The aim of this report is to describe the three files that will be used to build the corpus employed to model a predictive algorithm for Swiftkey.
downloaded the zip file containing the text files from https://d396qusza40orc.cloudfront.net/dsscapstone/dataset/Coursera-SwiftKey.zip #Download and unzip the data set. if (!file.exists(“Coursera-SwiftKey.zip”)) { download.file(“https://d396qusza40orc.cloudfront.net/dsscapstone/dataset/Coursera-SwiftKey.zip”, “/Users/carlosbarco/EDUCACION/COURSERA/Data Science SPECIALIZATION/10 Capstone project/Week 01/Resources/Coursera-SwiftKey.zip”, quiet = FALSE, mode = “w”, cacheOK = TRUE) }
library(tm)
## Warning: package 'tm' was built under R version 3.4.3
## Loading required package: NLP
## Warning: package 'NLP' was built under R version 3.4.1
library(ggplot2)
##
## Attaching package: 'ggplot2'
## The following object is masked from 'package:NLP':
##
## annotate
myfile <- "/Users/carlosbarco/EDUCACION/COURSERA/Data Science SPECIALIZATION/10 Capstone project/Week 01/Resources/final/en_US/en_US.blogs.txt"

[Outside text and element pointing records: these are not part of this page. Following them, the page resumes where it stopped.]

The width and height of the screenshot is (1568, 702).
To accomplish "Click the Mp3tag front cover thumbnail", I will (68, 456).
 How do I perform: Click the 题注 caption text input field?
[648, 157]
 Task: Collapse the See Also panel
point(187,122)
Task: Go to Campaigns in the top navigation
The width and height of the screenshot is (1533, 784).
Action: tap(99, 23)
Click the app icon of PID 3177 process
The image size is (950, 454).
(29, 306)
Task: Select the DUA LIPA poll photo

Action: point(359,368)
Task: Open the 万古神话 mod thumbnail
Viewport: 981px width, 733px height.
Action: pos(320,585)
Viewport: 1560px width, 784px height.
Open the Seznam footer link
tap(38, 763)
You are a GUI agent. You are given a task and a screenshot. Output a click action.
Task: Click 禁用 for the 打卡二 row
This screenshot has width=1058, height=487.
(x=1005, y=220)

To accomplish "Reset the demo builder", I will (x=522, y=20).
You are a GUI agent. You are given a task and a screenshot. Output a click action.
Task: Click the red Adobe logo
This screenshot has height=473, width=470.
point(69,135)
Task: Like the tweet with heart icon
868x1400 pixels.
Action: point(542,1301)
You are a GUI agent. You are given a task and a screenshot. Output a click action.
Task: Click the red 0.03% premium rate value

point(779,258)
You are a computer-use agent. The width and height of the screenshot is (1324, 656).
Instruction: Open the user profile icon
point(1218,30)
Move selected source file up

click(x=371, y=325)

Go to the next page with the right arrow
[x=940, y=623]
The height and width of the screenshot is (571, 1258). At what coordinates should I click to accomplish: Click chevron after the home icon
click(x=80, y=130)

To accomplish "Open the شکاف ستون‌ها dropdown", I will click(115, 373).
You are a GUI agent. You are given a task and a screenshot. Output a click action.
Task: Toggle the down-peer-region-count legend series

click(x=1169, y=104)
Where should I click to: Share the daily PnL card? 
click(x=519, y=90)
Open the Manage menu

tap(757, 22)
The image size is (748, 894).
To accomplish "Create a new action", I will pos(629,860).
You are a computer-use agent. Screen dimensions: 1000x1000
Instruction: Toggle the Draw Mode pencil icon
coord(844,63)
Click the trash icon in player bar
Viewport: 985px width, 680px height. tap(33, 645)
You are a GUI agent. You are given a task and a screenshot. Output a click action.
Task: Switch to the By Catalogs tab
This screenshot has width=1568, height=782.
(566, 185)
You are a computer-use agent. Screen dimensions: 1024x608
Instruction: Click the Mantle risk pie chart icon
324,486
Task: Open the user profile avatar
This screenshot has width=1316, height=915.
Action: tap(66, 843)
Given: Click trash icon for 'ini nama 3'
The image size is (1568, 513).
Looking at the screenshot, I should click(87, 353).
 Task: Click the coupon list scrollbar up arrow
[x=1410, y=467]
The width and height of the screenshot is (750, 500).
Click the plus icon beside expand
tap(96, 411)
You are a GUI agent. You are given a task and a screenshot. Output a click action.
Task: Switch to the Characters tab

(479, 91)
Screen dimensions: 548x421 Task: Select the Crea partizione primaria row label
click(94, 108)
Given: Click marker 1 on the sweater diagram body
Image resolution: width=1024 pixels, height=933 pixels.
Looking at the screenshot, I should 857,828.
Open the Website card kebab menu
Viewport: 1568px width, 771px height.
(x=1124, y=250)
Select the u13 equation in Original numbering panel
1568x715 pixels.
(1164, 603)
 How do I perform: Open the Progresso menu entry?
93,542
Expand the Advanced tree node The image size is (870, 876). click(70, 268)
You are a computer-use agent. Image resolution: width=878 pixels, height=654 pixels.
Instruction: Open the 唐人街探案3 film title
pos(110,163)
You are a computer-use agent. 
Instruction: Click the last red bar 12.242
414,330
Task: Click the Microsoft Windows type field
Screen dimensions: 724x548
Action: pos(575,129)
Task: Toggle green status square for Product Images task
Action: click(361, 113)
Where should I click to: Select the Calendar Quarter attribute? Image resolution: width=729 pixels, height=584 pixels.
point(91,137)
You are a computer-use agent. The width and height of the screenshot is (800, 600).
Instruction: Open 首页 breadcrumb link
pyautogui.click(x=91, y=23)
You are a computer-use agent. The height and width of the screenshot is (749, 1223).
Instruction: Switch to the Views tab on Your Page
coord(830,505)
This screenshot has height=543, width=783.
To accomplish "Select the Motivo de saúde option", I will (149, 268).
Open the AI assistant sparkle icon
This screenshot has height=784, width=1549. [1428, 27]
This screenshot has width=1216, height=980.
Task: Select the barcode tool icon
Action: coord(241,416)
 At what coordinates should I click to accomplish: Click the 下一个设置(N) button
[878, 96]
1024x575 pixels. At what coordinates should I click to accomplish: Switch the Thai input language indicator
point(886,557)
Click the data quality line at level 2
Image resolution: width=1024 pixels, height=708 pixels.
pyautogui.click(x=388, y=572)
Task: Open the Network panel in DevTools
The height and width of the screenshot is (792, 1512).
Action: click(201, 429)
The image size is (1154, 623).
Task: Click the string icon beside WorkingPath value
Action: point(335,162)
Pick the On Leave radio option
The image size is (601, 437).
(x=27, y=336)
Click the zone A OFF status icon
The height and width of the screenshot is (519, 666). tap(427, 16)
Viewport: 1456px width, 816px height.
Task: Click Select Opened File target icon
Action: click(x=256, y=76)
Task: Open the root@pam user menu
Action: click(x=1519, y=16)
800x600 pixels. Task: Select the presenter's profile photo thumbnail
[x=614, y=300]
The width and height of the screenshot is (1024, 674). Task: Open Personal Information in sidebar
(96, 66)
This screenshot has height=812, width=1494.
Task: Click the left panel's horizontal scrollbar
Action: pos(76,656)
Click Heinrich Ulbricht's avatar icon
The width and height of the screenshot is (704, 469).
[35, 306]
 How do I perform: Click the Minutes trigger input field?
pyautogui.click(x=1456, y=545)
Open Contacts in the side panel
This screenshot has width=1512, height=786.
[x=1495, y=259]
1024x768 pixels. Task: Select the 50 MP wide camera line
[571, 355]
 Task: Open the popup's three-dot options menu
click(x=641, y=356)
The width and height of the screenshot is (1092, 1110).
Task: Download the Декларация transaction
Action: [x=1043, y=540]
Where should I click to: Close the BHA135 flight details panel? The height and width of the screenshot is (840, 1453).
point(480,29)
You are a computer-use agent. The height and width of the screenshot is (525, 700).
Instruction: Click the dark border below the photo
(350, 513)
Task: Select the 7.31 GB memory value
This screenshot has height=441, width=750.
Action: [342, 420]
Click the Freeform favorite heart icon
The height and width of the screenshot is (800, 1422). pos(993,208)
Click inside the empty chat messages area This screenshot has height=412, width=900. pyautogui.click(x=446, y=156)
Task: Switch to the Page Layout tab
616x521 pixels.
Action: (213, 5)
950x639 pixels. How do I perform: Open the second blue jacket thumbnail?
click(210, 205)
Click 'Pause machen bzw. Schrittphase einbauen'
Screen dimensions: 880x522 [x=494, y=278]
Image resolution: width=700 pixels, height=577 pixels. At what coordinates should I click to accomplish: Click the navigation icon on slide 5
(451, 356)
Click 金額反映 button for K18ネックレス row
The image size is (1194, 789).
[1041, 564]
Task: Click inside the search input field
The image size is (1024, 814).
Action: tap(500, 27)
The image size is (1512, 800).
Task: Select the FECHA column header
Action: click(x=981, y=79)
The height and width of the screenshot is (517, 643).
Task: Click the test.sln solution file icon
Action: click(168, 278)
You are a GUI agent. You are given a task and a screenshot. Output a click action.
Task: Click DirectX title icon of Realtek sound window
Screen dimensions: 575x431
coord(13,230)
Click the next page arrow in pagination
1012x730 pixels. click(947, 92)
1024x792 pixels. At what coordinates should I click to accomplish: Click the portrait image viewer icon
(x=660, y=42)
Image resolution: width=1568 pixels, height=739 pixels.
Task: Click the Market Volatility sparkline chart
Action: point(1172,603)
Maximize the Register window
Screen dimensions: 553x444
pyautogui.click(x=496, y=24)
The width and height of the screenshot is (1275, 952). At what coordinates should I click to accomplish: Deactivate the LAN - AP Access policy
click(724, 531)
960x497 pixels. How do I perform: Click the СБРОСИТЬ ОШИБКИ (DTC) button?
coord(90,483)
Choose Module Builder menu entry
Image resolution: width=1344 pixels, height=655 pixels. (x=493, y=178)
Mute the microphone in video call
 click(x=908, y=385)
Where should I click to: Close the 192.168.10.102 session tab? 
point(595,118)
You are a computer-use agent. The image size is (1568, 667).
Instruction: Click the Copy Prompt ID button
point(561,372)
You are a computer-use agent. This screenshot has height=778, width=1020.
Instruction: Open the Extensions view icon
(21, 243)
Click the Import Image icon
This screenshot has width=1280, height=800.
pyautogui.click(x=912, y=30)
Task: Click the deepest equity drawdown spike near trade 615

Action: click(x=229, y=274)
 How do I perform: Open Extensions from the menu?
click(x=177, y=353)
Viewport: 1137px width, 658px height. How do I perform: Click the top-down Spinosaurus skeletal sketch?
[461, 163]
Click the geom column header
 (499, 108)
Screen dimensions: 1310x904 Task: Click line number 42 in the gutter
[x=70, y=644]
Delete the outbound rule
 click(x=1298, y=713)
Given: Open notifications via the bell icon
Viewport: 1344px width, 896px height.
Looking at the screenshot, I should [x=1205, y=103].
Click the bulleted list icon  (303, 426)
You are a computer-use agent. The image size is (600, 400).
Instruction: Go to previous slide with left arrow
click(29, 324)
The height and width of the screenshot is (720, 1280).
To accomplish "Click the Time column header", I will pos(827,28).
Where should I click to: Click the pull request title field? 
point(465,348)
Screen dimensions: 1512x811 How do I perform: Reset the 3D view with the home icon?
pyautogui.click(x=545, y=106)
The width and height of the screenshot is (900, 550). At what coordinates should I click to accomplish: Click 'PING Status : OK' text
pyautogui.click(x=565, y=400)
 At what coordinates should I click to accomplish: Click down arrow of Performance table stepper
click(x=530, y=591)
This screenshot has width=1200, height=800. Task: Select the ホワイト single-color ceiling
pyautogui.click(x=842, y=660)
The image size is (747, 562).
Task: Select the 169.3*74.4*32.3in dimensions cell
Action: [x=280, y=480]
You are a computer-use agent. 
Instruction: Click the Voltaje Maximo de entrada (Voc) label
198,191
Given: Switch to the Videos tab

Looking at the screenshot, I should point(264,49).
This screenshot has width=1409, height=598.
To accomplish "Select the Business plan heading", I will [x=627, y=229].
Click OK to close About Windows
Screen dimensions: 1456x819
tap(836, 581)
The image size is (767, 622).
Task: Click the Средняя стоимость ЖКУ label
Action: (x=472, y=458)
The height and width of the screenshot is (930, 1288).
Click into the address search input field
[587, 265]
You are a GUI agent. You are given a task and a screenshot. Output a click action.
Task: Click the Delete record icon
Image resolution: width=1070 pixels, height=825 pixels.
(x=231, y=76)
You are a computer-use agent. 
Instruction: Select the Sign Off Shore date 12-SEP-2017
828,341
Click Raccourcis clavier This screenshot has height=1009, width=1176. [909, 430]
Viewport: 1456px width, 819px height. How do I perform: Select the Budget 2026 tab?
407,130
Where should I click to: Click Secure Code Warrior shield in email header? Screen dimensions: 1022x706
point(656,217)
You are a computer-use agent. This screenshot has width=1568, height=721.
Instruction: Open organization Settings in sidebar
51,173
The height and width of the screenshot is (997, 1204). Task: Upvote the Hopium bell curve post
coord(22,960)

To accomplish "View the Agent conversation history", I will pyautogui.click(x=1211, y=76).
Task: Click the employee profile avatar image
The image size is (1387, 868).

en_US.blogs <- scan(file=myfile, what="character", sep="\n", quote="")
myfile <- "/Users/carlosbarco/EDUCACION/COURSERA/Data Science SPECIALIZATION/10 Capstone project/Week 01/Resources/final/en_US/en_US.news.txt"
en_US.news <- scan(file=myfile, what="character", sep="\n", quote="")
myfile <- "/Users/carlosbarco/EDUCACION/COURSERA/Data Science SPECIALIZATION/10 Capstone project/Week 01/Resources/final/en_US/en_US.twitter.txt"
en_US.twitter <- scan(file=myfile, what="character", sep="\n", quote="")
## Warning in scan(file = myfile, what = "character", sep = "\n", quote = ""):
## embedded nul(s) found in input
summary(nchar(en_US.blogs))
## Min. 1st Qu. Median Mean 3rd Qu. Max.
## 1 47 156 230 329 40833
summary(nchar(en_US.news))
## Min. 1st Qu. Median Mean 3rd Qu. Max.
## 1.0 110.0 185.0 201.2 268.0 11384.0
summary(nchar(en_US.twitter))
## Min. 1st Qu. Median Mean 3rd Qu. Max.
## 2.00 37.00 64.00 68.68 100.00 140.00
sum(sapply(strsplit(en_US.blogs, " "), length))
## [1] 37334131
sum(sapply(strsplit(en_US.news, " "), length))
## [1] 34372530
sum(sapply(strsplit(en_US.twitter, " "), length))
## [1] 30373543
blogs <- sample(en_US.blogs, size = ceiling(length(en_US.blogs)/10),
replace = FALSE)
news <- sample(en_US.news, size = ceiling(length(en_US.news)/10),
replace = FALSE)
twitter <- sample(en_US.twitter, size = ceiling(length(en_US.twitter)/10),
replace = FALSE)
rm(en_US.blogs, en_US.news, en_US.twitter)
Using the tm package, the sampled data is used to create a corpus.
corp.source <- VectorSource(paste(blogs, news, twitter))
rm(blogs, news, twitter)
corpus <- VCorpus(corp.source, readerControl = list(language = "English"))
rm(corp.source)
#Clean corpus; use getTransformations() to see all available.
##every word to lower case
corpus <- tm_map(corpus, content_transformer(tolower))
##remove numbers
corpus <- tm_map(corpus, removeNumbers)
##strip whitespaces
corpus <- tm_map(corpus, stripWhitespace)
##remove stopwords
corpus <- tm_map(corpus, removeWords, stopwords("english"))
##remove own stopwords
##profanity list from http://www.cs.cmu.edu/~biglou/resources/
url <- "http://www.cs.cmu.edu/~biglou/resources/bad-words.txt"
profanity <- read.csv(url, header=FALSE)
ownStopWords <- as.character(profanity[[1]])
corpus <- tm_map(corpus, removeWords, ownStopWords)
rm(url, profanity, ownStopWords)
#Get the cleaned term matrix
dtm <- DocumentTermMatrix(corpus)
dim(dtm)
## [1] 236015 430374
#Remove sparse items
dtm2 <- removeSparseTerms(dtm, sparse=0.95)
dim(dtm2)
## [1] 236015 51
rm(dtm)
The histogram showing the frequency of occurence of uniques words # Show frequent terms
#Frequency
freq <- sort(colSums(as.matrix(dtm2)), decreasing=TRUE)
word.freq <- data.frame(word=names(freq), freq=freq)
#Plot histogram
barplot(height=word.freq$freq, names.arg=word.freq$word)
library("magrittr")
subset(word.freq, freq>250) %>%
ggplot(aes(word, freq)) +
geom_bar(stat="identity", fill="darkred", colour="darkgreen") +
theme(axis.text.x=element_text(angle=45, hjust=1))
The next steps of this capstone project would be to finalize our predictive algorithm, and deploy our algorithm as a Shiny app.